I just bought the DVD and I'm anxiously looking forward to another viewing on a smaller screen. Oh - also an interesting soundtrack works wonders without incorporating Nirvana's songs. My son and I waited to listen to Nirvana on the way home."
Good, but gets a little boring
Colin Hassett | Nashua,NH USA | 03/01/2009
(5 out of 5 stars)
"in this movie is just a video of seattle and aberdeen and olympia, which is where kurt lived and grew up, but even though there is an interview with him it does get boring just watching those areas for 2- 3 hours. but i would recommend it."
Like listening to an audio commentary from beyond the grave.
Cubist | United States | 02/20/2008
(4 out of 5 stars)
"Since Kurt Cobain's death in 1994, many books have been written about him and his band Nirvana that try to get the real story about the musician and reluctant rock star. Arguably, the best book about him is Come As You Are: The Story of Nirvana by Michael Azerrad. He was able to get close to Cobain and gain his confidence, recording hours of audio interviews with the man on a wide variety of topics.

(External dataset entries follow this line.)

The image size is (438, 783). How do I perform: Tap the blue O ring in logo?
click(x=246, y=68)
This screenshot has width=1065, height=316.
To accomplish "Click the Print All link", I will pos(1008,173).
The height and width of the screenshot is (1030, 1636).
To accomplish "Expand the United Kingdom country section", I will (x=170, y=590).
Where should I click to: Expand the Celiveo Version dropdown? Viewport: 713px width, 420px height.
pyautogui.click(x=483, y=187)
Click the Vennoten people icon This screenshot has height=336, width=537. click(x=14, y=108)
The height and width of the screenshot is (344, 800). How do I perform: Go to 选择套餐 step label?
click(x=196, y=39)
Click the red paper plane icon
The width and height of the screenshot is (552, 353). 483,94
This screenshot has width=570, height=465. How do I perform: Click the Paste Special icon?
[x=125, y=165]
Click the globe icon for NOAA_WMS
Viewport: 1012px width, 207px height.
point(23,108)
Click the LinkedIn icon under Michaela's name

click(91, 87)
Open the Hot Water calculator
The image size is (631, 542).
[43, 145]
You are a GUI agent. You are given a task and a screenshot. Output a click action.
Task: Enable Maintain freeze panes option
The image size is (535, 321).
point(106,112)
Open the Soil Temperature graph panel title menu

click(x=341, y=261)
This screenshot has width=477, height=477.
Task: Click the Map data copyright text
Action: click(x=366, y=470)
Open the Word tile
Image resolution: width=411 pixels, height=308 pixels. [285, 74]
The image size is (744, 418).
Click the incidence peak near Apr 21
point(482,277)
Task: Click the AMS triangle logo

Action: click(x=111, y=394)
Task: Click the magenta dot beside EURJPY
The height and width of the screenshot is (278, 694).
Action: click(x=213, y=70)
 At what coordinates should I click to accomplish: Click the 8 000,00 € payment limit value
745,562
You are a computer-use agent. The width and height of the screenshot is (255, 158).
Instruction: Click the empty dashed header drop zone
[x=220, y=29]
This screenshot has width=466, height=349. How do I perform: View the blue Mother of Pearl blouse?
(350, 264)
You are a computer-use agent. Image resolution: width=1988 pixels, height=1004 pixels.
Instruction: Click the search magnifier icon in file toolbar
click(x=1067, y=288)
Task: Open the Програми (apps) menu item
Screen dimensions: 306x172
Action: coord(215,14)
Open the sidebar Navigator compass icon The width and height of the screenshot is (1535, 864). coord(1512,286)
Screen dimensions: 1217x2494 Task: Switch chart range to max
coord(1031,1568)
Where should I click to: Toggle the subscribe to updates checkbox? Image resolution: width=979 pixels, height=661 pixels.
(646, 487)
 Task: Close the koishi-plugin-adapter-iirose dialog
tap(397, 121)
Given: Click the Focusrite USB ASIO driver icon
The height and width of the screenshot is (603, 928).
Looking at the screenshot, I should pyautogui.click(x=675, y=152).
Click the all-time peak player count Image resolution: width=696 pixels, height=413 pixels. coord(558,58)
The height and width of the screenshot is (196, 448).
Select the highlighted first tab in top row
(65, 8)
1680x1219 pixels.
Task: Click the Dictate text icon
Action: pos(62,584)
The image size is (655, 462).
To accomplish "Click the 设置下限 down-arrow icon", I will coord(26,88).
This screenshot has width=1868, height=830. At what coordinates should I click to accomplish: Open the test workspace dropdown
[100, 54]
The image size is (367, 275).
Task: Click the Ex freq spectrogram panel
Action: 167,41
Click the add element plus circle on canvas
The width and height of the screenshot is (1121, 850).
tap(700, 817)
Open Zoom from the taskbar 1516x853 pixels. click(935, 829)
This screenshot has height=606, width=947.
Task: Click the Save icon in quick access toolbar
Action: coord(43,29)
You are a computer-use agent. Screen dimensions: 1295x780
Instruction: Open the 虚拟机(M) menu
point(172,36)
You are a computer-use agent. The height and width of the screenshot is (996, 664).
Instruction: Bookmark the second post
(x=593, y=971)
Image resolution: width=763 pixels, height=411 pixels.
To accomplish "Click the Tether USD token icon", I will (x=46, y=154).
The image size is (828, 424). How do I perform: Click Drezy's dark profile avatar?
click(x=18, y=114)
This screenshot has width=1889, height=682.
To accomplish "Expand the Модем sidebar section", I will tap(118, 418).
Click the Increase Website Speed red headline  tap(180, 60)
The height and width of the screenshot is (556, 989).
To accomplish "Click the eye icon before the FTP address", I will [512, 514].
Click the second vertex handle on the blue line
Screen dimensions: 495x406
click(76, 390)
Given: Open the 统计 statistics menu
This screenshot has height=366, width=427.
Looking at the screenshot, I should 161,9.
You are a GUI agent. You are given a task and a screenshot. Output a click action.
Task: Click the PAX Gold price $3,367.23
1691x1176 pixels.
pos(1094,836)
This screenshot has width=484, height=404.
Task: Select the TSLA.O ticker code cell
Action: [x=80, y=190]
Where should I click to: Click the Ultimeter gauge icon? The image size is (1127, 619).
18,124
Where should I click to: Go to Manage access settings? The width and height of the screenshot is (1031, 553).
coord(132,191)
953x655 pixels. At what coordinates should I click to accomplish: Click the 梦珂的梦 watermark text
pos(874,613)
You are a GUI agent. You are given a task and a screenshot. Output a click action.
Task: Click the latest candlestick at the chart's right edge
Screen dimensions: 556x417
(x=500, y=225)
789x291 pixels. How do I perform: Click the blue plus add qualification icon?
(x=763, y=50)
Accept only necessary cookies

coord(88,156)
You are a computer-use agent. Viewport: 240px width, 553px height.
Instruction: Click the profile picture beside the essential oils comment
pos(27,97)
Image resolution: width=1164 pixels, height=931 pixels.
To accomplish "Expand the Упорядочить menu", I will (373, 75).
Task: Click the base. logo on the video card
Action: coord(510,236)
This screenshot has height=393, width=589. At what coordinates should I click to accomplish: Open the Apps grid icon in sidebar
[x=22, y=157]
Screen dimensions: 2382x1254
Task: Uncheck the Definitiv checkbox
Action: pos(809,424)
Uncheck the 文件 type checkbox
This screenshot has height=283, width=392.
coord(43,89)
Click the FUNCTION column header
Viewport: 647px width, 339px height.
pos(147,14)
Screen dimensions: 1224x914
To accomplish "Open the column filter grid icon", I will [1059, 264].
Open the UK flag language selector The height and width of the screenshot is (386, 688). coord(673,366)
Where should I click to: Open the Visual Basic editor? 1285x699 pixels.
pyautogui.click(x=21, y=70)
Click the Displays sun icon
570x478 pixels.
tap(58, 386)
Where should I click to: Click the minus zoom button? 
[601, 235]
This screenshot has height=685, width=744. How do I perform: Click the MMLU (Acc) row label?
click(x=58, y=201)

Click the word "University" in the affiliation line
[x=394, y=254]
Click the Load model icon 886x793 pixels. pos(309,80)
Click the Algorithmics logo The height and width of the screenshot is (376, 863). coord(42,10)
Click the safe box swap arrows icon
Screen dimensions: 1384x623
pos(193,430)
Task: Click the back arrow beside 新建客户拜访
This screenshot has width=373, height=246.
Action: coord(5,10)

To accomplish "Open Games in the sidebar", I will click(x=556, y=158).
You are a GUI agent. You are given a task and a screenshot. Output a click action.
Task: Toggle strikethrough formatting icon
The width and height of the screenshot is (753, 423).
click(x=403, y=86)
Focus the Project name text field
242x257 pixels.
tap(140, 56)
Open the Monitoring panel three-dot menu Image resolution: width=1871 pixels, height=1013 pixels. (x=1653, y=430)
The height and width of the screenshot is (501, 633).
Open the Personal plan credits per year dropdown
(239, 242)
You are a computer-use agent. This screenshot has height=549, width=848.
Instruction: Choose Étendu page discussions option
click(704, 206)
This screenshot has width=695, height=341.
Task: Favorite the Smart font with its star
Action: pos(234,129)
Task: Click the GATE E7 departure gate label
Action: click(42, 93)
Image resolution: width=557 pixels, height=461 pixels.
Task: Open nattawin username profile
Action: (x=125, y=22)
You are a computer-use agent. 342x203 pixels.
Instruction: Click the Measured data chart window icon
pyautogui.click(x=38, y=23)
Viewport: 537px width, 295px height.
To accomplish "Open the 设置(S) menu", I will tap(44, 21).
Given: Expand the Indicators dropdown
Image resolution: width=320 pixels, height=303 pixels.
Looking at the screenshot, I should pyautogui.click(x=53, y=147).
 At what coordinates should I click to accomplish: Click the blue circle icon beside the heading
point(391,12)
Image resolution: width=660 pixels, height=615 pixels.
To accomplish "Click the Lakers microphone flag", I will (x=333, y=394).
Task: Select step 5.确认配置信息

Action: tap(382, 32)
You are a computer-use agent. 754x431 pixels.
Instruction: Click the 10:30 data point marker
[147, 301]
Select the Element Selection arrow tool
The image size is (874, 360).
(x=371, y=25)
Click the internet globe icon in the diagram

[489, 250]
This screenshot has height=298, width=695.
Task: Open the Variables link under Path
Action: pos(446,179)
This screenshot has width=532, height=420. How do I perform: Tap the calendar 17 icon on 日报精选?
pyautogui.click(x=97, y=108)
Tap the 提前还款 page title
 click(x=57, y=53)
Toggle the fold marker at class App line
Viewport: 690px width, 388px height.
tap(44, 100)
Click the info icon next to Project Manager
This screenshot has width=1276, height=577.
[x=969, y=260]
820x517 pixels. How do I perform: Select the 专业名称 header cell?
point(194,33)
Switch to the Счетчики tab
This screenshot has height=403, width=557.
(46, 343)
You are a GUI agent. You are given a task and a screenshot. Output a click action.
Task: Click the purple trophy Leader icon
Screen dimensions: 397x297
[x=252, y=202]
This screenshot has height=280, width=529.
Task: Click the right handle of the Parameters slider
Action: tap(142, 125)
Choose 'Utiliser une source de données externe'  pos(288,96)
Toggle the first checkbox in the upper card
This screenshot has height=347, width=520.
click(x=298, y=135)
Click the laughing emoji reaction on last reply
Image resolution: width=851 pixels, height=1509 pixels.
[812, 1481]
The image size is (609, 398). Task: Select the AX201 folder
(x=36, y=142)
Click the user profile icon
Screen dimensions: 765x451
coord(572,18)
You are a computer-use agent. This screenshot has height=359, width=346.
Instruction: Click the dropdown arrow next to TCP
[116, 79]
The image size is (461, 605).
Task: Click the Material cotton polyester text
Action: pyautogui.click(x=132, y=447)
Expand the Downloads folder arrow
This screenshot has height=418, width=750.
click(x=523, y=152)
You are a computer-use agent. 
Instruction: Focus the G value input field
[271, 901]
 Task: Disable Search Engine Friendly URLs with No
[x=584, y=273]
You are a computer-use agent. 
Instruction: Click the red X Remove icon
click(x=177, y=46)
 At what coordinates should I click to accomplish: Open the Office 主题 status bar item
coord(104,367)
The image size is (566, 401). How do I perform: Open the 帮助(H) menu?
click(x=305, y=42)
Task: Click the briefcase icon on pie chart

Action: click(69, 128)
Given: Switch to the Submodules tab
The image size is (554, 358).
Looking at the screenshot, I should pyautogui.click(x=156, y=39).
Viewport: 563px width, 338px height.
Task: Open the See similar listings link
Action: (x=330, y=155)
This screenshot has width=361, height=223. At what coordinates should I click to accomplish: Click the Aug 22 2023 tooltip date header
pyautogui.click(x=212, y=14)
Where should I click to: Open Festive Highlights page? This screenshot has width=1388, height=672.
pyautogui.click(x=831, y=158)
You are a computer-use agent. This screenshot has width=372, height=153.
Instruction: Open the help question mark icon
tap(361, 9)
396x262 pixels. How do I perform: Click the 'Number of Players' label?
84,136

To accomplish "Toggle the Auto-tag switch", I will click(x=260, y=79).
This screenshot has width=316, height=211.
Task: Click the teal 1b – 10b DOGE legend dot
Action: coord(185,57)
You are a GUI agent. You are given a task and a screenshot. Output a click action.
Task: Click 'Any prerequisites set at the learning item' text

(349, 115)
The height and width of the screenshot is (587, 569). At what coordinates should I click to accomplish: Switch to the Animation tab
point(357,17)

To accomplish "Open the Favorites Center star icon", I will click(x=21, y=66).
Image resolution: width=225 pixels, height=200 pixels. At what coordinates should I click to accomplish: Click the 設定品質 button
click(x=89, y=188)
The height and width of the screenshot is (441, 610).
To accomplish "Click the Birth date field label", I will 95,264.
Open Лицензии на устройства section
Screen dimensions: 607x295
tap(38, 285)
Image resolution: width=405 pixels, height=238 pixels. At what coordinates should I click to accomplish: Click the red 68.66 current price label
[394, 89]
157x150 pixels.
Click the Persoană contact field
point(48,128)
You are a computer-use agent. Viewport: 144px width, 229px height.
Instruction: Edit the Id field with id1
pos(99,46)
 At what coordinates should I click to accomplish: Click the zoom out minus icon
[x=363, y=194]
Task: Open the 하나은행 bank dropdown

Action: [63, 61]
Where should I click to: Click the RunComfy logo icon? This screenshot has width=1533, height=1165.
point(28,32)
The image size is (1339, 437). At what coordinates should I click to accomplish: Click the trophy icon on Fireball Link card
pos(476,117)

Director A.J. Schnack has taken these audio-taped conversations and assembled an unorthodox documentary on Cobain entitled About a Son that eschews the usual formula of footage of concerts and talking head soundbites from friends and family for footage of the cities he grew up and lived in: Aberdeen, Olympia, and Seattle.
At times, Cobain mentions a band or a song that influenced him and then it plays over the soundtrack which goes against the trend of populating the documentary with Nirvana songs. It's not surprising that Cobain comes across as a very thoughtful commentator about himself and life in general. The audio tapes allow Cobain's disembodied voice to narrate his own story. After awhile, however, watching About a Son is like listening to an audio commentary from beyond the grave.
"The Voices Behind About a Son" features Azerrad talking about how he conducted his interviews with Cobain, how he first met him, and so on. Schnack talks about he met Azerrad and pitched the idea of the film to him. Azerrad had resisted using his Cobain tapes in other projects for years but felt that this one was appropriate.
There is a selected scene commentary by director A.J. Schnack. He talks about some of the locations that they shot for the film and their specific connections to Cobain. For example, they were able to shoot in the house where the interviews with him were conducted.
Finally, there is "On Location: Scouting Video to Scene Comparison" that takes a look at the differences between the location scouting footage and photographs and the final version in the film."